万利Kinetis L46开发板之时钟配置

作者: 强仔00001
上传时间为: 2014-12-11 09:39 AM

前几天拿到了一套飞思卡尔的开发套件,是万利电子出品的。做工很赞,很高大上。首先我从它的时钟系统入手。去官网下了个数据手册和参考手册下来。

主要是看数据手册的时钟模块。一看手册,真晕了,时钟系统好复杂。整个时钟系统由 MCG、OSC 和 RTC 几部分组成,此外还与 SIM 有关系,这是因为 SIM 控制了大多数模块的时钟门控。这个跟STM32也是类似的,要用到那个外设,先要把相应的时钟打开。

下面我自己用例程工程,配置了时钟,并且把总线时钟频率二分频输出到PTC3口上输出,如下图可以看出PTC3有个复用功能是时钟输出。

然后我从官网下载一些KL46 Demo板的源代码。然后就找到同一型号的芯片的例程。这个例程刚好满足的要求,用PTC3输出时钟,例程还有串口的程序,这部分用不到,我就注释了。我用了Keil v5.1的编译环境。大家注意的是从keil v5版本开始,芯片的支持包要用户选择下载。具体的方法如下:

把例程打开后:

我这里是用Jlink V8进行仿真和下载程序的,所以工程的配置还要设置一下才能用,方法如下:

成功仿真器连上板子的的仿真接口后会出现红框里的信息,仿真接口模式要选择SW模式。

接着就是配置flash

要想在PTC3口输出时钟还要做一下工作:

大家可以看到这里有个条件编译,要把这个参数填进去预定义方框才行,或者你可以直接将ENABLE_CLKOUT改为1,这样编译器就会编译这部分代码,在编译器预定义方框打开的步骤如图:

做完这些工作就可以编译工程和下载程序进行验证了:

主程序很简单,代码如下:

int main (void)
{
    	char ch;
        
#ifdef CMSIS  // If we are conforming to CMSIS, we need to call start here
    start();
#endif
        
  	printf("\n\rRunning the platinum project.\n\r");

	while(1)
	{
		//ch = in_char();
		//out_char(ch);
	} 
}

首先程序会执行start();进行一些系统的初始化。

我们来看看start();的内部吧:

void start(void)
{ 
		/* Disable the watchdog timer */
    SIM_COPC = 0x00;
#ifndef CMSIS    // If conforming to CMSIS, we do not need to perform this code


	/* Copy any vector or data sections that need to be in RAM */
	common_startup();
#endif

	/* Perform clock initialization, default UART initialization,
         * initializes clock out function, and enables the abort button
         */
			// common_startup();
	     sysinit();
        
        printf("\n\r\n\r");
	
	/* Determine the last cause(s) of reset */
	outSRS();	
	
	/* Determine specific Kinetis L Family device and revision */
	cpu_identify();
	
#ifndef CMSIS    // If conforming to CMSIS, we do not need to perform this code
	/* Jump to main process */
	main();

	/* No actions to perform after this so wait forever */
	while(1);
#endif 
}
最重要的是sysinit();函数,因为这个是初始化系统时钟的。
源代码如下:
/********************************************************************/
void sysinit (void)
{
        /* Enable all of the port clocks. These have to be enabled to configure
         * pin muxing options, so most code will need all of these on anyway.

■ **数据集节选**:

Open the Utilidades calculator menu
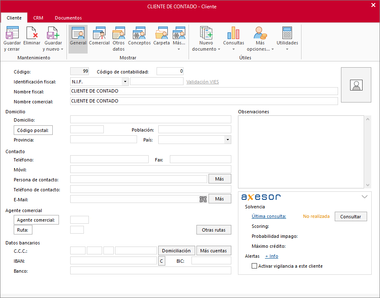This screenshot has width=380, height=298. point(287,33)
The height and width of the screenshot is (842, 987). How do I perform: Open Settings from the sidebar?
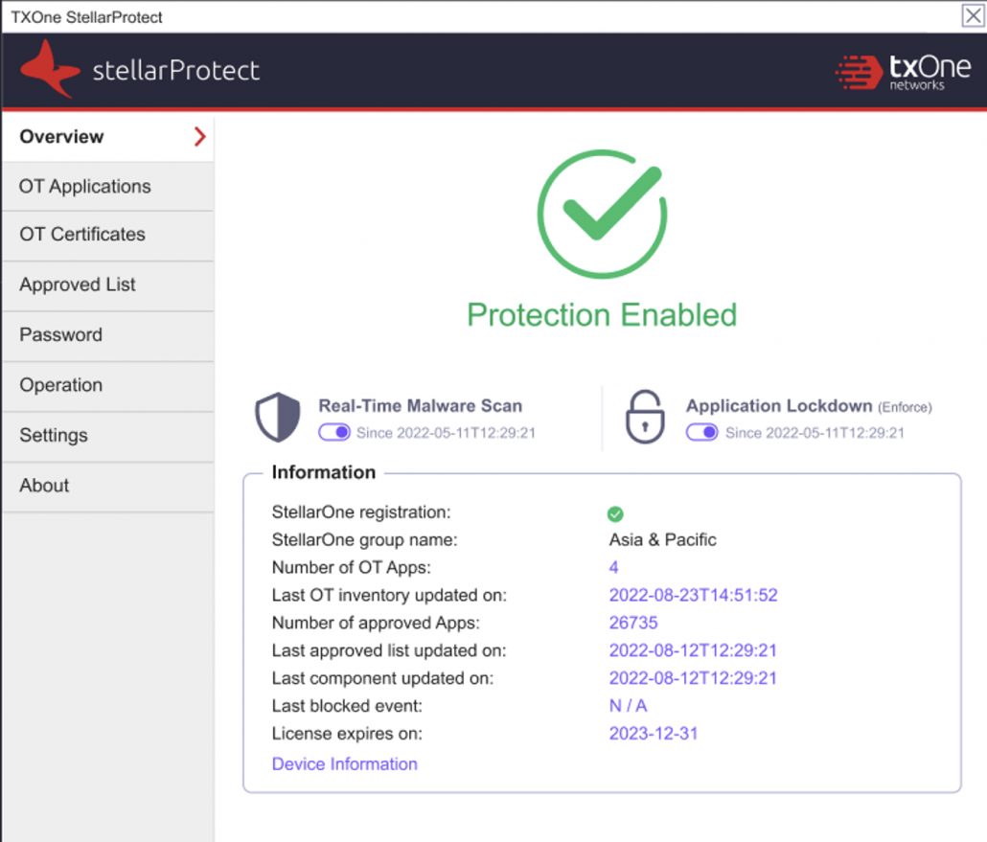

■ **任务**:
请根据时钟配置一文回答下列问题:
1. 整个时钟系统由哪几部分组成?
2. 作者使用的编译环境是什么?
3. 仿真接口模式应选择何种模式?

■ **任务答复**:
1. 由 MCG、OSC 和 RTC 几部分组成。
2. Keil v5.1。
3. SW 模式。